くそ! 最近ベストプレイスに野良猫が住み着いて現れて俺に絡んでくる。だから最近俺はベストプレイスで昼飯を食うことをためらっていたが、教室で食う方が色々きついからきたが今日は猫多くね? 畜生め!

「ぐわあああぁ、やめろ!? 舐めるな!? 噛むな!?」

「……比企谷君。貴方は何をしているの?」

「……ヒッキーって猫に好かれやすいのかな?」

「その声は! 雪ノ下と由比ヶ浜か!? 雪ノ下! 冷気で猫を追い払ってくれ!」

「では、例の薬を渡してもらえるかしら?」

「ここで脅しか!? なら、由比ヶ浜! 何とかしてくれ!」

「あ、う、うん、わかった。……ほらほら猫ちゃん達~」

由比ヶ浜はポケットから猫じゃらし?を出して……

「とってこーい!」

 

 

にゃあにゃあにゃあにゃあにゃあにゃあにゃあにゃあ!

 

 

猫共は由比ヶ浜が投げた猫じゃらしを追いかけていった。

「ふー、危うく食われるところだった」

「そうね。

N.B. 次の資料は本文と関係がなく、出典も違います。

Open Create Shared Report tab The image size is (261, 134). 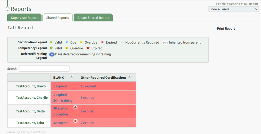[93, 18]
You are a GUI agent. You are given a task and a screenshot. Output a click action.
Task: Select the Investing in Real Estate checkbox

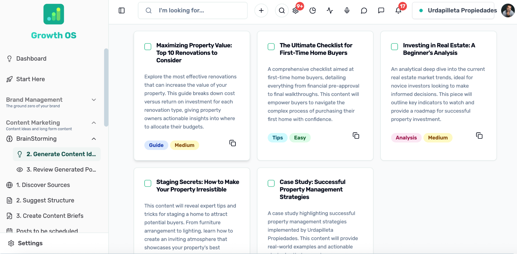(x=394, y=47)
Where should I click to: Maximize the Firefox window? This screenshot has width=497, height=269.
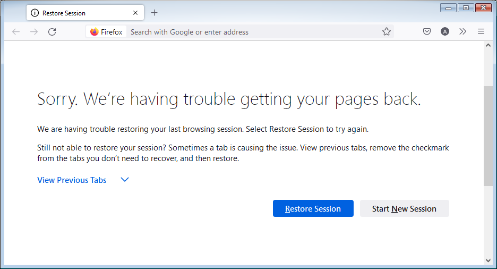(x=466, y=7)
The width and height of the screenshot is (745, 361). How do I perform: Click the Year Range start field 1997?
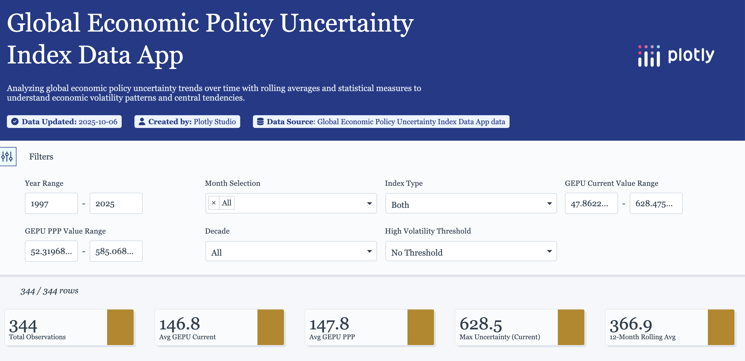(x=51, y=204)
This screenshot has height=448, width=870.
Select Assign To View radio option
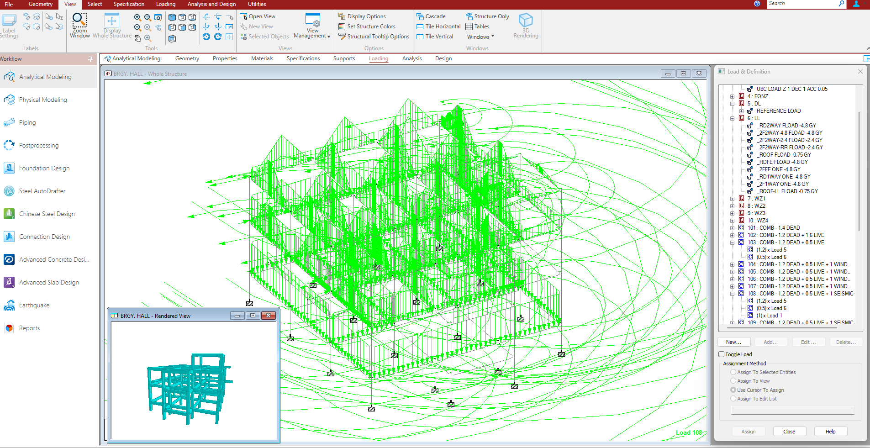pyautogui.click(x=733, y=381)
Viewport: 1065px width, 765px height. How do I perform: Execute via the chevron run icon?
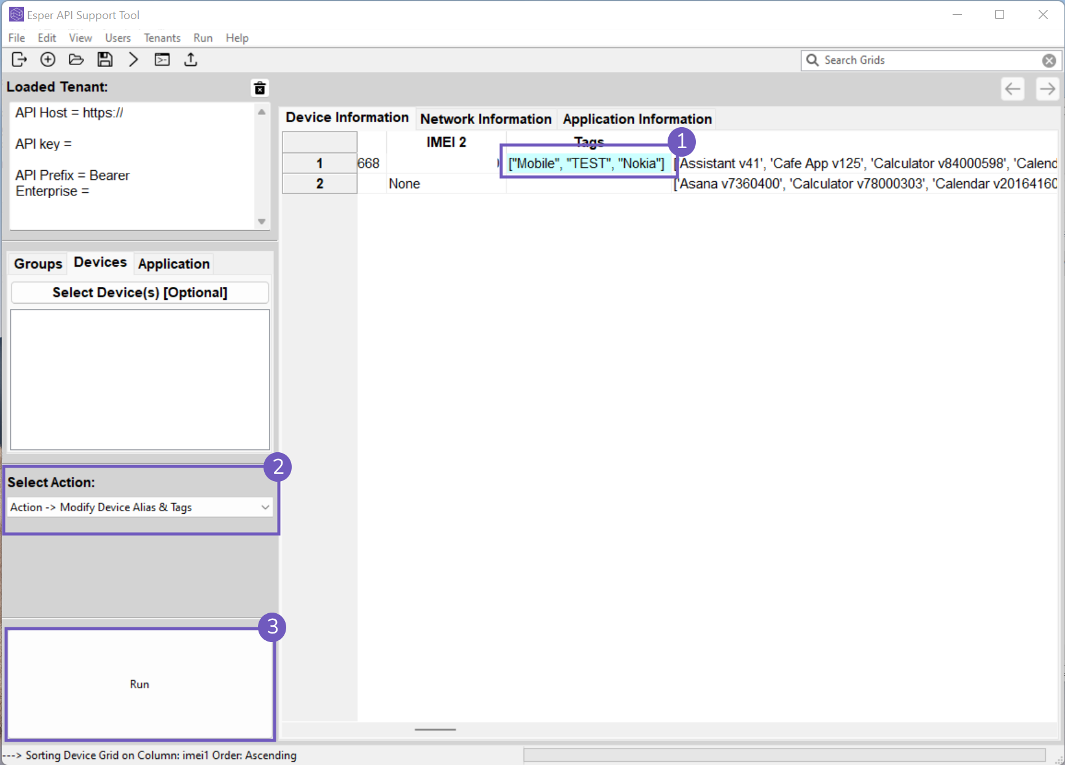133,59
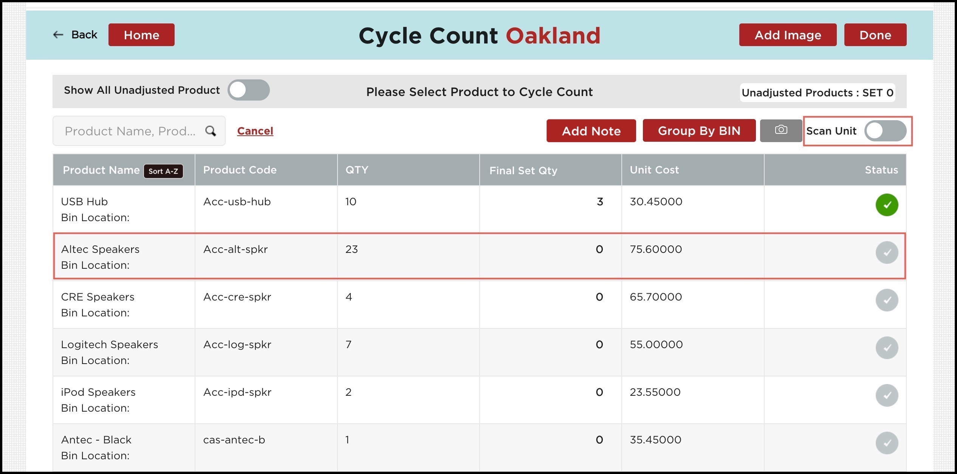Click the Cancel link
The width and height of the screenshot is (957, 474).
[255, 131]
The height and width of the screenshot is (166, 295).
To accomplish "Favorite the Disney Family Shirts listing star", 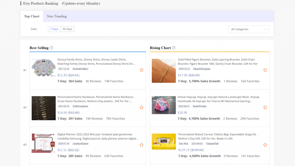I will (141, 70).
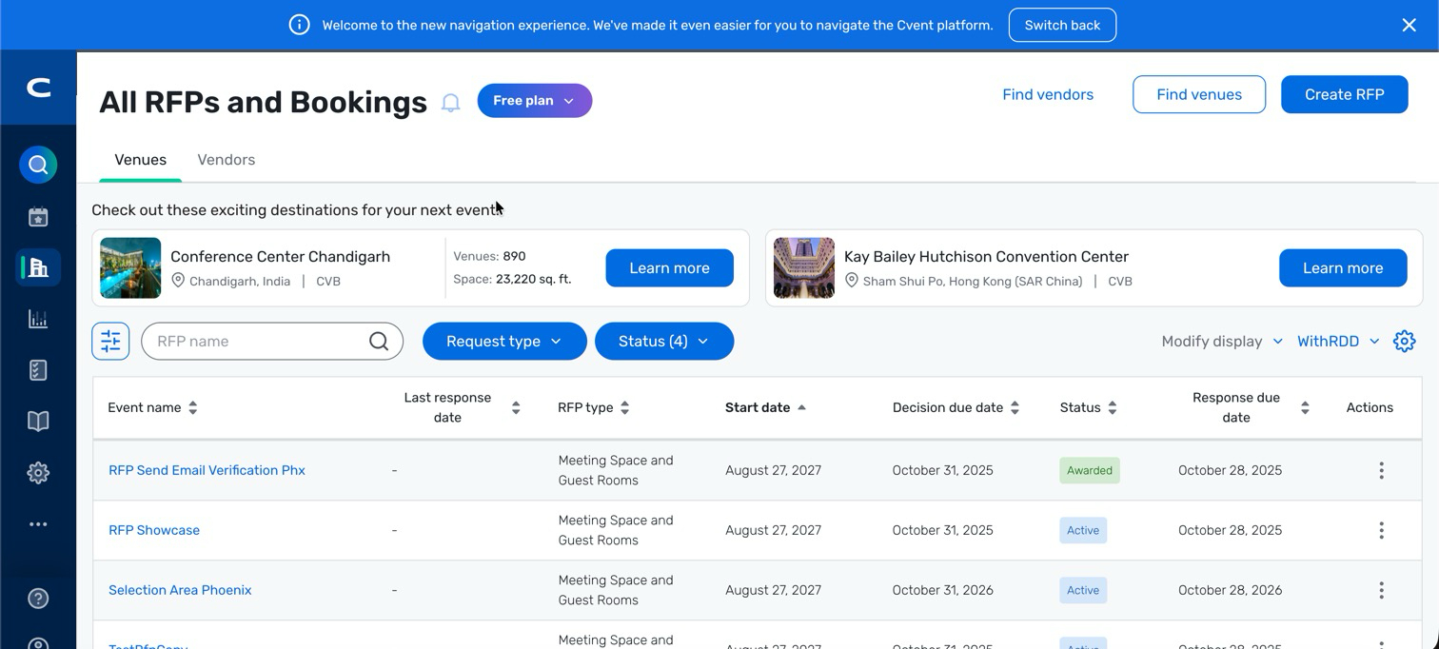The width and height of the screenshot is (1439, 649).
Task: Open the RFP Showcase event link
Action: (x=154, y=530)

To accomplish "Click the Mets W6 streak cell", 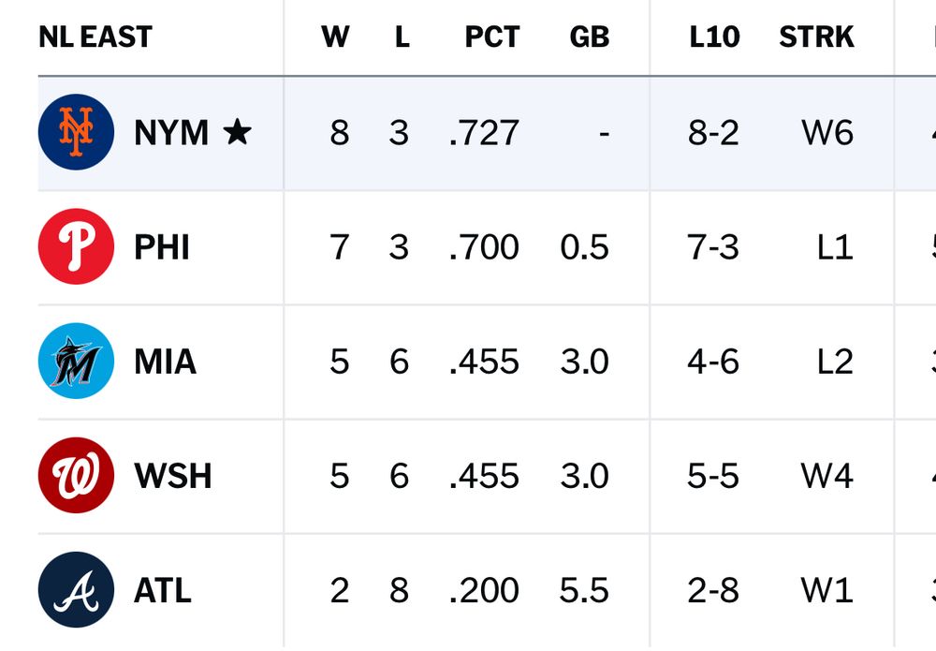I will click(x=827, y=133).
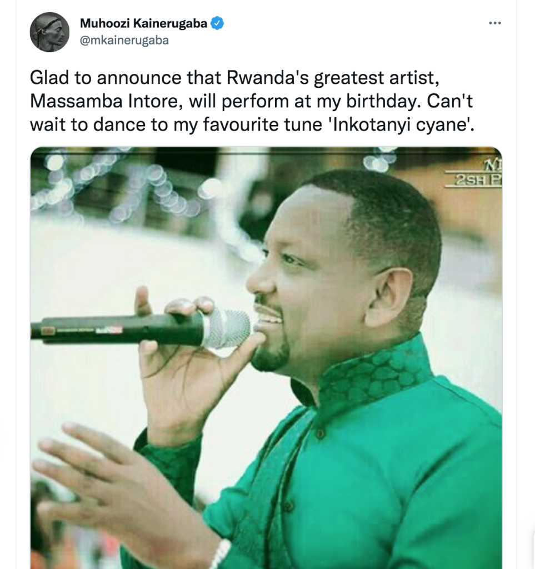535x569 pixels.
Task: Open the Muhoozi Kainerugaba display name link
Action: 143,23
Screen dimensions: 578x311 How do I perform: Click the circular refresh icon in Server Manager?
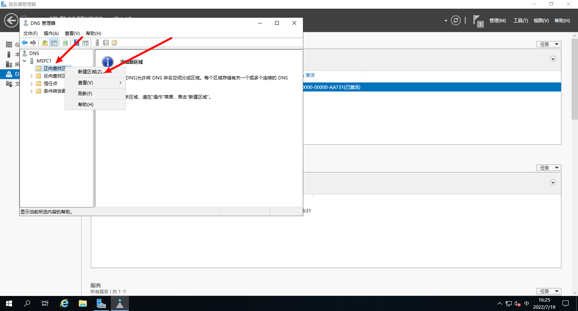456,20
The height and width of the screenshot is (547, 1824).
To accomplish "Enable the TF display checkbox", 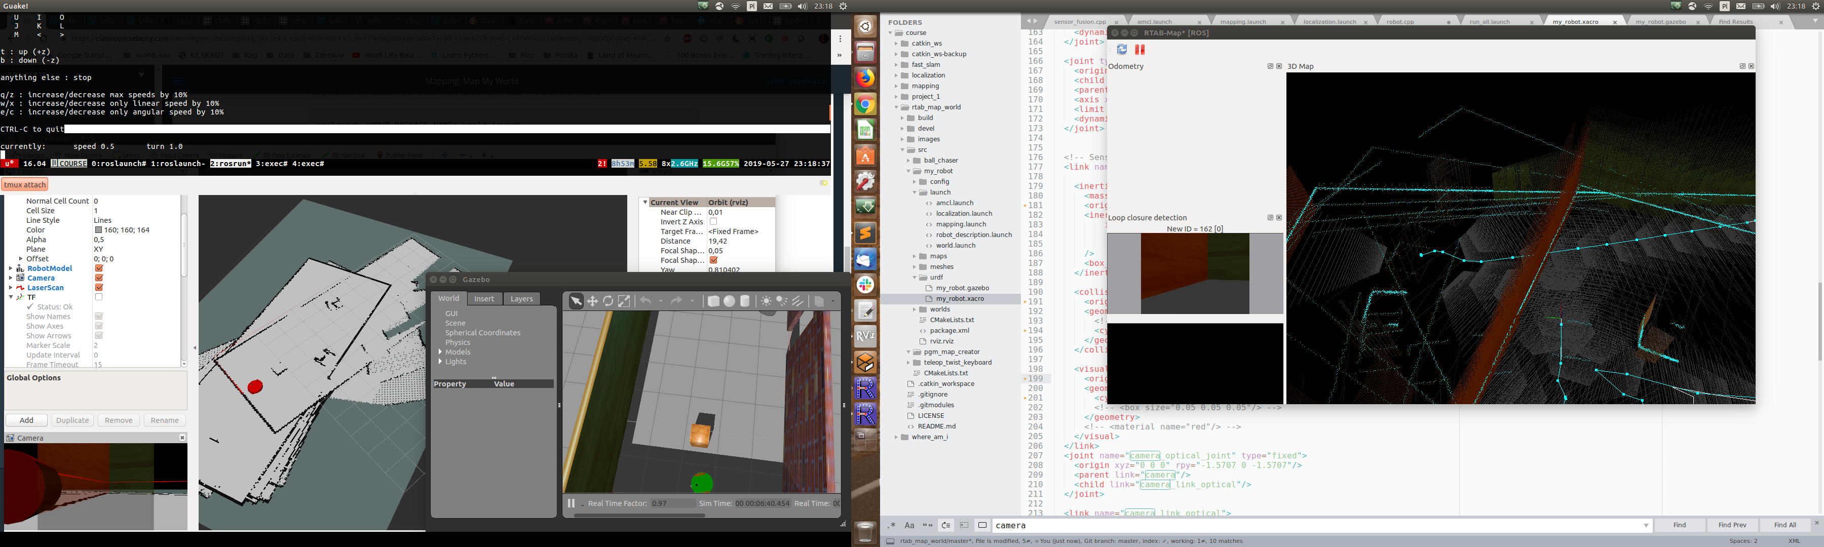I will click(99, 297).
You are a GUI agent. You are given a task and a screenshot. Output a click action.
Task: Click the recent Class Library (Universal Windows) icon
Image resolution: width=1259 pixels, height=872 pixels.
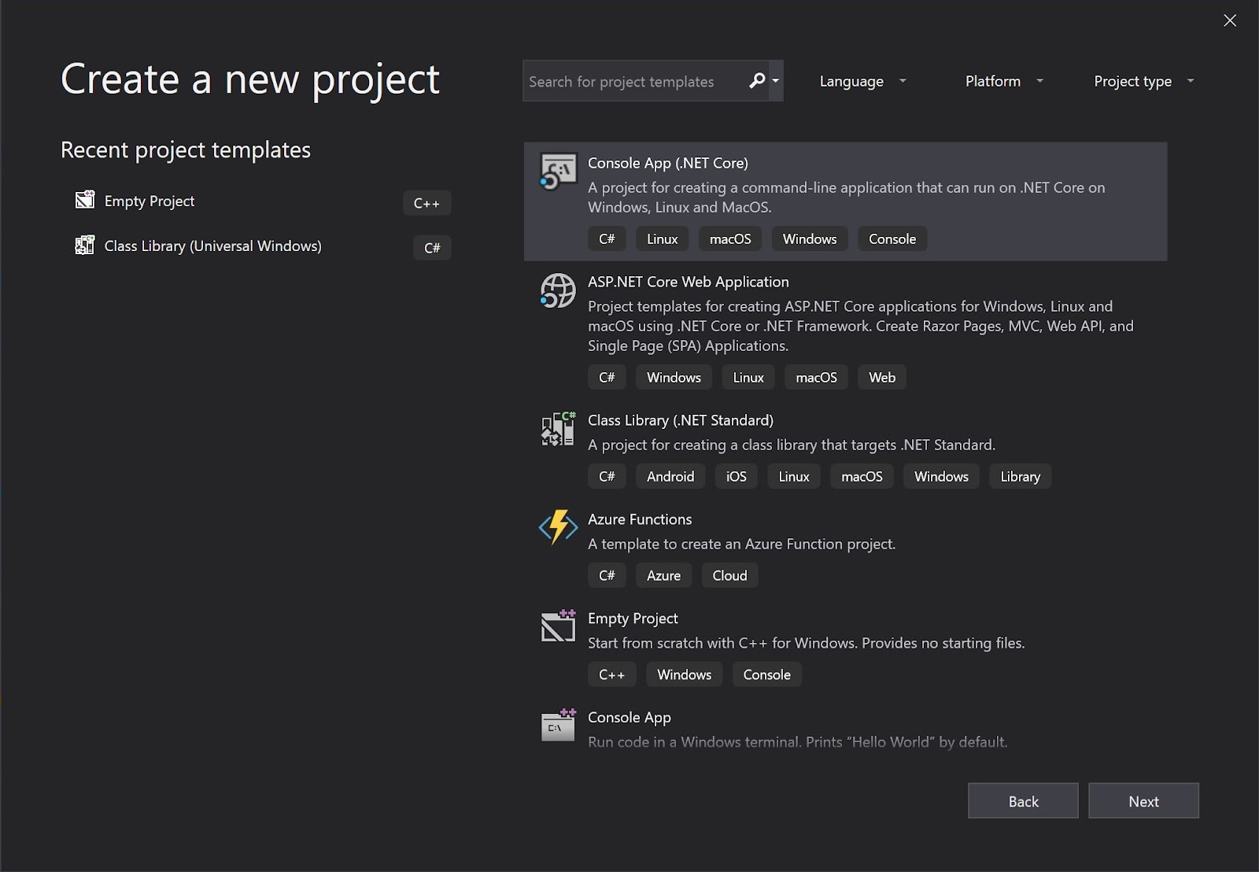click(84, 246)
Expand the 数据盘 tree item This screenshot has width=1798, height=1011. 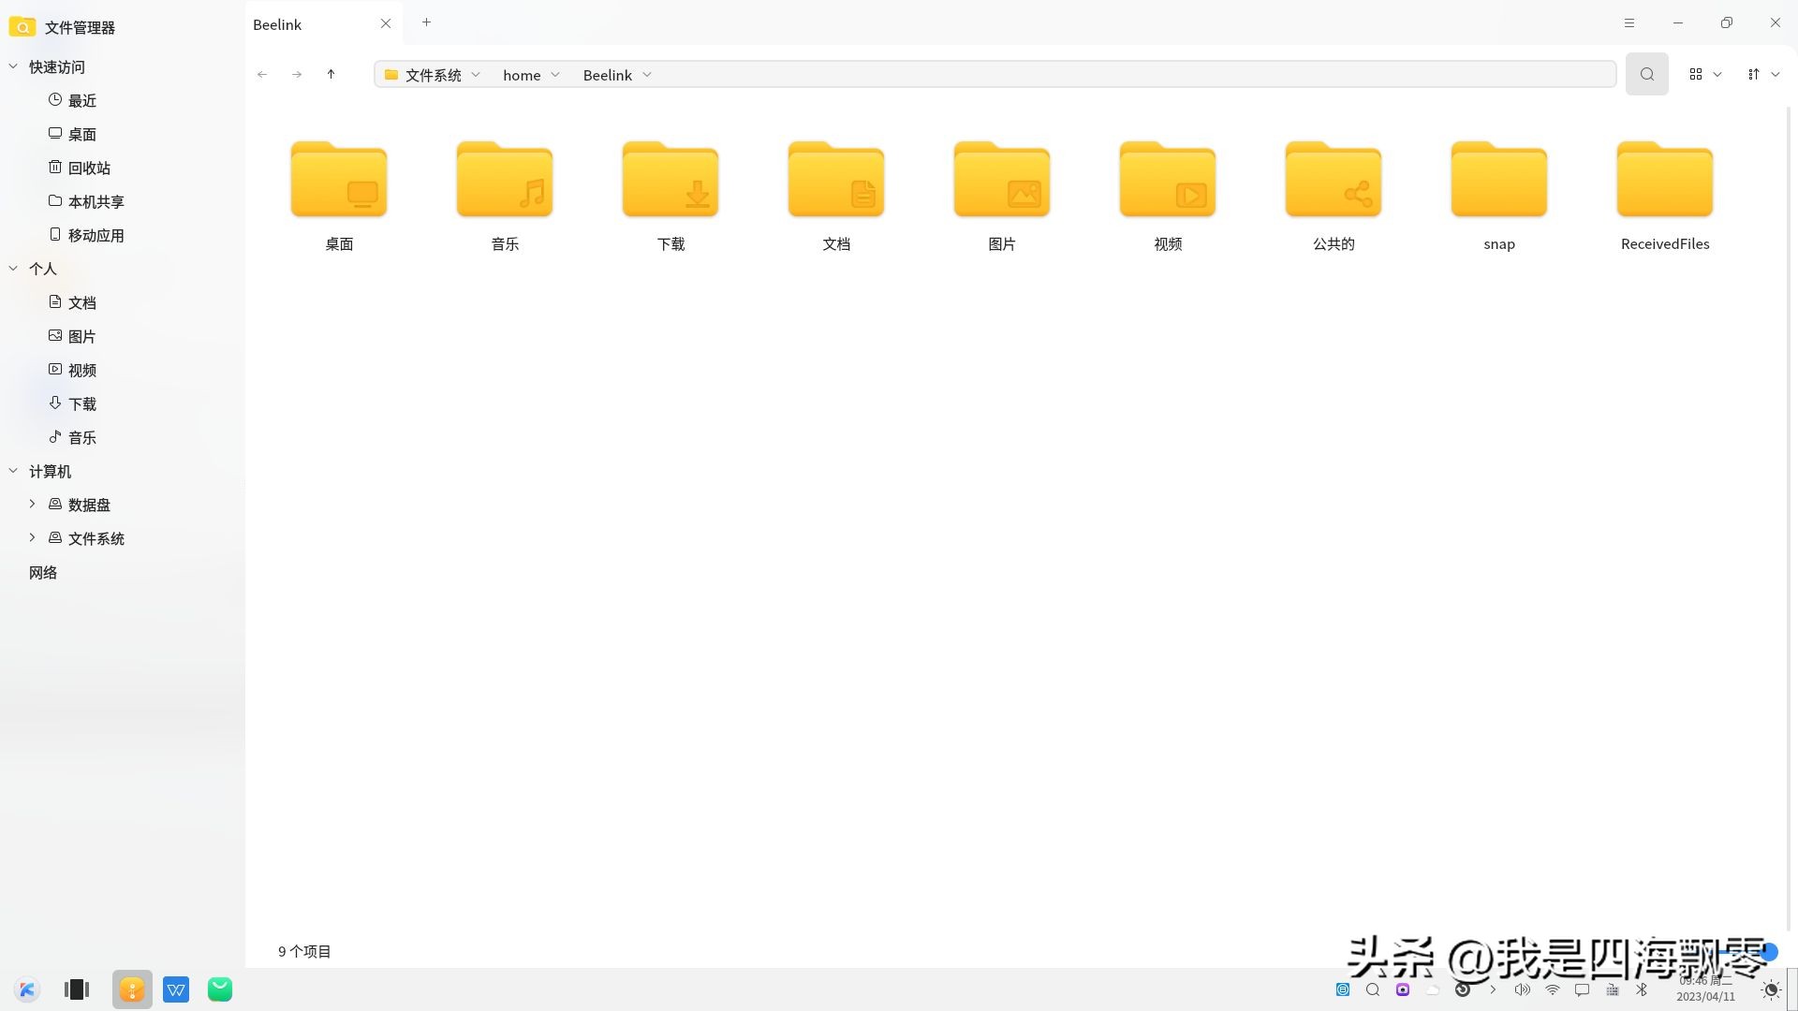(32, 504)
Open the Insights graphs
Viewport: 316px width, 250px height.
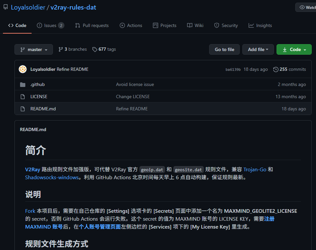[x=260, y=25]
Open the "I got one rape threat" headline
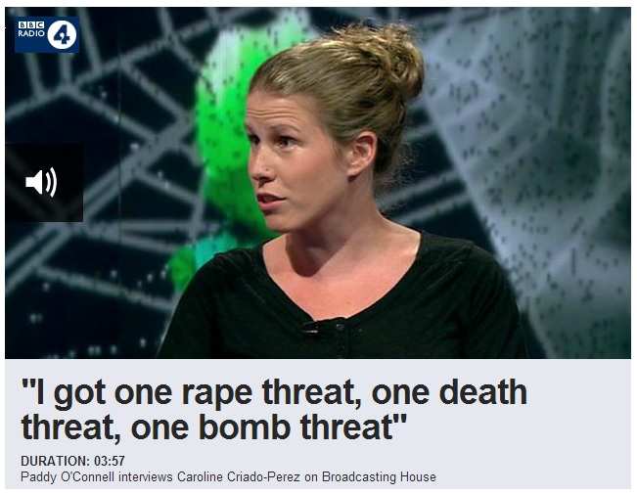The width and height of the screenshot is (637, 495). point(274,409)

貴方なんて食べたら猫が滅ぶわ」

「そーだな。魚の妖怪は身体中に毒や薬仕込んでるから変なとこ食ったら猫は死ぬな……」

「え!? 危なっ!? そんなもの仕込まないでよ!?」

「いや、お前は食うことないだろ……つか河豚だって身体に毒仕込んでるんだからそれと同じだろ……」

「まあ、それはさておき、比企谷君。貴方は猫に好かれやすいのかしら?」

「いや、捕食の対象として見られてるだけだろ。たまに猫の妖怪にも狙われるしな」

「ああ、優美子でしょ? 確かにヒッキー見る目が明らかに違うもんね」

「全くだ。本来なら別クラスになるハズなのに何故か同じクラスにされて教室にいると生きた心地がしない……」

「あ、だからここでお昼食べてるんだ?」

まあ、それだけが理由じゃないが……

「……羨ましい……」

「は?」

「貴方、猫に好かれるくせにそれが嫌? それがどれだけ贅沢な事を言っているのかわかってるの? あんなに愛らしい生き物を触りたくても触れない私の気持ちがわかる!」ボタボタ

雪ノ下が興奮し出した。おいおい。

「ゆ、ゆきのん、猫が好きなのはわかるけどそんなに興奮したら溶けちゃうよ!?」

そう、雪の妖怪は自身が興奮したり熱い感情を出しても溶けるのだ。

「そ、そうね……ふー、はー」

「あはは、ゆきのんもヒッキーも猫には苦労してるんだね……あ、そうだ。いいこと考えた」

由比ヶ浜は何やら面倒なことを考えているようだった。

それを訪ねようとしたが、昼休みが終わってしまった。

 

 ……。

 …………。

 ………………。

 

放課後、俺はいつも通りに部室へ来る。

由比ヶ浜はまだ来ていない。

「やっはろー」

由比ヶ浜が来た。…………俺の天敵を連れて…………

「ねー結衣、なんであーし、ここに連れてこられたわけ?」

うちのクラスの三浦優美子。猫の妖怪だ。

「ゆきのん、今日依頼が来る予定とかある?」

「いいえ、いつも通り待つだけだけれど?」

「なら、今日はゆきのんとヒッキーとあたしで優美子『で』遊ぼう」

は? 由比ヶ浜の奴、今、三浦『と』遊ぼうではなく、三浦『で』遊ぼうと言ったぞ?

「ちょっ!? 結衣! あーしで遊ぼうってどういう意味だし!?」

「ほら、ゆきのんって猫好きでしょ?」

「え、ええ」

「んでヒッキーは猫が苦手でしょ?」

「いや、苦手っつーか捕食されそうなのがな……」

「んで優美子は猫の妖怪だし、あたしも優美子の扱いにはなれてるからさ(フリフリフリ)」

「ちょっ!?ニャ じゃらすなし!ニャニャニャ」

三浦は由比ヶ浜が出した猫じゃらしにじゃらされていた……

「遊ぶなし!?」

三浦は猫じゃらしをはじいた。

「確かにあーしは猫の妖怪だけど猫そのものじゃないからね!」ピーン

三浦のしっぽがスカートから出てピンと立っていた(普段は丸めてスカートの中に隠している)。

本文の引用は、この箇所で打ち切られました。